But there were many seniors who didn’t have those skills and were left behind and isolated, Meunier said.

He likened the experience to someone being handed a sewing machine, or a manual-shift car, without any experience and being expected to just go.

“It’s just they haven’t had time on-task with this tool as much as my generation,” Meunier told a reporter on Dec. 20 while setting up for the class in the lower level of the Mapleton Health Centre.

Whereas younger generations have grown up with so-called smart technology, in everything from phones to refrigerators, the rapid pace of the technological evolution is leaving older generations behind.

It’s Meunier’s job to catch them up as best as he can in the eight hours he has with the group.

“Our hour is full,” he remarked.

There’s little time to waste, and Meunier breezes through explanations of some online travel websites and how to use them.

He spends the remaining 40 minutes tapping, typing and swiping as he guides the group through the waffles, drapes and silver gear wheels – his lexicon to describe the many on-screen elements of Apple’s navigation app on the eighth-generation iPads.

“There’s a GPS chip in this device, it is a receiver-transmitter that’s talking to one of 31 satellites, global positioning satellites … circling planet Earth,” he tells the group.

“They’re about 20,000km above the Earth’s surface, and every one of our devices right now is pinging and ponging talking to one of those satellites.”

Some seniors in the group make hand-written notes and others, such as Gary Clegg and Sharon Naylor, help each other navigate the “visual scavenger hunt” of unfamiliar icons and digital folders.

Michael Meunier instructs his students at the Mapleton Health Centre during the eighth and final class of a training and support program designed by Meunier to bring north Wellington seniors up to speed on the digital world. Photo by Jordan Snobelen


Clegg told the Advertiser he struggles with memorizing all the tech-specific terminology.

Despite describing himself as “tech-illiterate,” he owns a smartphone, desktop computer and a tablet.

But it’s mostly his daughter who sets everything up, he said, laughing.

The classes have helped Clegg become more accustomed and confident with the many applications Meunier touches on during the course.

By now, the group has explored internet basics, online research, setting strong passwords, online privacy, scams, social media use, accessing government services online, and music and reading apps.

In future sessions, Meunier hopes to teach about artificial intelligence and online shopping.

But that depends on whether federal New Horizons For Seniors grant funding becomes available for 2024.

“We need the New Horizons grant to be able to access the program fully,” Meunier said.
____________
Work instructions -
- A) List every device that Clegg owns, according to the article on the seniors' technology class.
- B) Quote the article on the seniors' technology class between "By now, the" and "and online shopping.", inclusive.
- C) Continue the article on the seniors' technology class from its final sentence onward.
You won't need the data that comes next.

Source excerpt -
____________
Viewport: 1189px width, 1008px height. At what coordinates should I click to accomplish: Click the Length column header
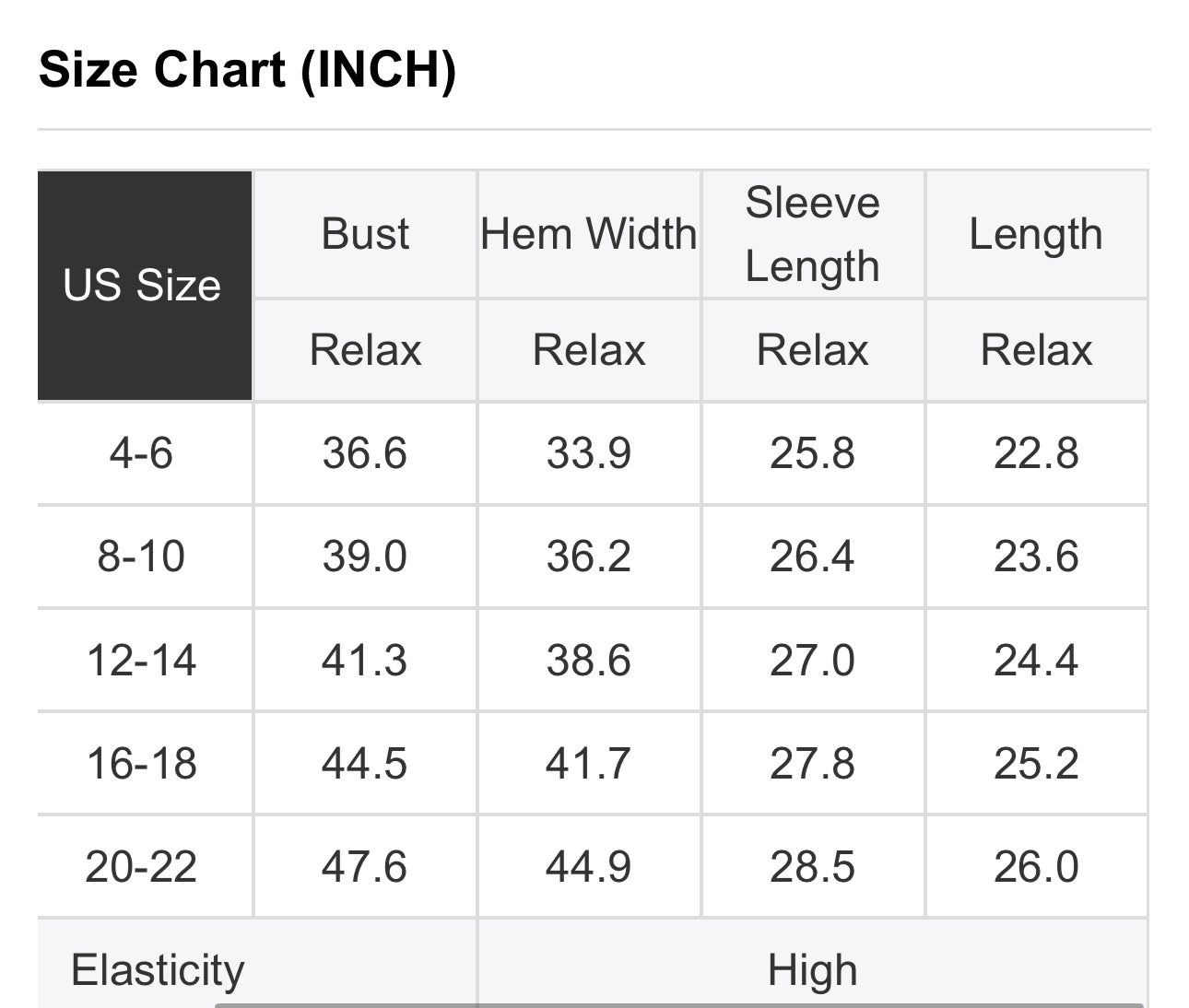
____________
Responses for each task -
- A) smartphone, desktop computer, tablet

- B)
By now, the group has explored internet basics, online research, setting strong passwords, online privacy, scams, social media use, accessing government services online, and music and reading apps.

In future sessions, Meunier hopes to teach about artificial intelligence and online shopping.

- C)
A retired educator of secondary and elementary students for 25 years, Meunier developed marketing, course content, a delivery model and found locations for his first classes, which ran for 12 weeks in 2021.

According to the township, 2021 programming was supported by a $25,000 federal grant, along with $2,000 each from Minto and Mapleton, and $4,450 from Wellington North, for a total of $33,450.

After a 2022 break, the program returned this year for eight weeks between September and December in Wellington North, Palmerston and Drayton, thanks to a $23,000 grant federal grant and a $4,450 contribution from Wellington North, for a total of $27,450.

Meunier is confident the township will succeed with future funding applications, but said if that isn’t the case, there will be seniors who fall further behind the technological curve without the classes.

A total of 60 seniors participated between two streams this year, which Meunier catered to varying experience levels.

“They still have that spark for life, that inquisitive nature,” he said, praising his older students.

“Oftentimes before I transition to the next piece, they’re asking the question that links to the very next thing that’s about to come out of my mouth.”

He added, “These folks are highly motivated to be here … they want to show up, and they want to learn.”

Eric Pehlke, who brought along his own iPad, said his generation shies from computers and technology.

“You’re not sure, if I press this, am I going to be in worse trouble,” he said of navigating the digital unknowns.

The classes provide the opportunity to find out what happens when you press that button in a virtually risk-free environment, where Meunier is there to lend a finger.

“The more you play with them, the more you learn,” Pehlke said.

Wellington North council recently directed township staff to apply for any applicable grant funding that could support the program in 2024.